これで興行成績が国内1位だというので、映画界の不調ぶりがかえってわかります。高齢者向けの内容が功を奏した(?)

でもね、一つ肝心な視点が抜けてるの。主人公の「海」にとっての父の存在(不在)。これは、帰ってこない父を求めつつ「海」が成長する物語、と読めるでしょう。

第二弾ポスターが、それをあからさまに表現してます。

http://www.so-net.ne.jp/movie/news/?type=show&id=2061

「海」の恋人の俊ちゃん、かわいそうに出番がありません。それにしても、この絵はちょっと安直すぎませんか。最初のポスターのように、旗を揚げる行為で「海」の父への思いを象徴するくらいがちょうどいいんじゃないかと。だって、お父さんもういないんだから。

父は決して帰ってこないけど、父にまつわる人たちや、父的なものを体現する人たちが多く出てきて、そういう人との交流を重ねることで、「海」は父の不在を乗り越えていくの、たぶん。

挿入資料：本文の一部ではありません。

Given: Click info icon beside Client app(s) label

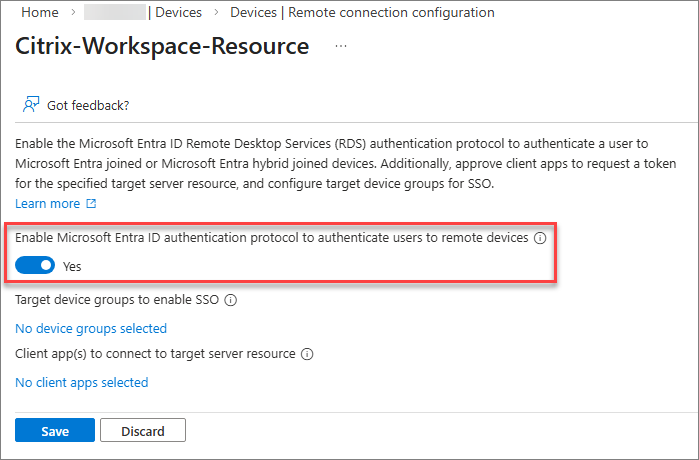Looking at the screenshot, I should coord(307,354).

そこを越えないと、「海」の本当の恋愛は成就しないはずですからね。

ちなみに、船の世界では、無線でほとんど用が済むようになった今でも、国際信号旗(アルファベットや数字などを表す旗)、現役で使われてます。ヨットレースのスタートはP旗が合図。私の船にも、NC旗(遭難信号)だけは積んでます。遭難したとき、旗揚げてる余裕ないでしょうけどね。